The view from our seats
When we got to port we picked up our bags and found our friends’ truck. The 5 of us piled closely into the truck and headed on toward San Pedro Sula.

David, Lin, and Saben in the back of the truck
The drive normally takes 3-4 hours but we stopped several times along the way for snacks, fruit stands, traffic jams, and a really cool Garifuna village right by the ocean. The Garifuna are an interesting subset of Honduran culture. They maintain there cultural identity and speak there own language (also called Garifuna). We met a few young girls walking home from school and they were nice enough to teach us a little Garifuna and sing the national anthem in their language as well. Not something you would ever see on any tour!

Lake and Garifuna Village
Saben crawled out the tiny back window and rode in the truck bed for most of the way, waving at passing kids, people on bicycles, and other people enjoying the warm sun from a truck bed (very common in Honduras). Every bicycle had at least two people on it but many had 3-4 people stacked on. Whole families—father, mother, and two kids riding down the road on a single mountain bike!
Despite the natural beauty of the country, there is so much disregard for it. People litter as a normal practice, trash cans are common but rarely emptied so the trash just piles up and blows away. Still, it was such an amazingly beautiful—and fun!–drive. We drove straight up and through the mountains, passing African palm fields, the endless Dole pineapple fields, and lots of banana trees. We had fun trading and sharing snacks, chatting about the past week we shared in Roatan and learning lots of things about Honduras and its culture. David taught me how to eat a lychee fruit—you just crack it with you mouth and pull the halves apart and then pop the fruit out of it’s little case into your mouth. Very tasty!

Lychee fruit peeking from its shell.
We got to meet the family of our friends who had so kindly prepared an amazing lunch for us.

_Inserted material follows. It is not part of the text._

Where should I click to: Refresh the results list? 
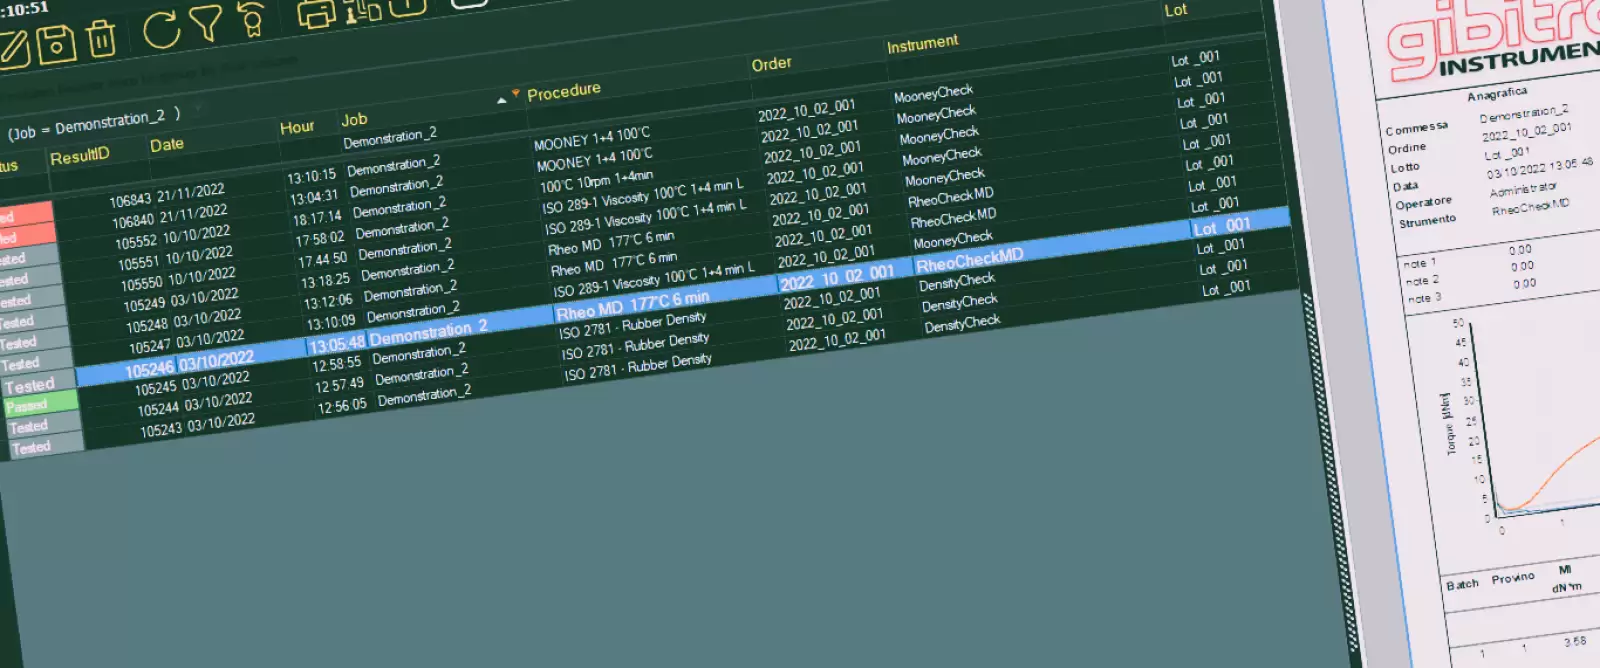coord(161,29)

Beef Empanadas with salad on top. Very Very Tasty
They helped us make plans for getting to Guatemala giving us info and tips calling up friends they knew who could give us even more information and help. Frank and a friend who knows the city inside out even went further out of their ways to drive us around to find a suitable, inexpensive place to stay for the night! We were inexpressibly grateful and felt a little silly just saying thank you—it certainly wasn’t enough to properly thank our friends and their family for everything they did for us! We are extremely grateful for their incredible hospitality and generosity!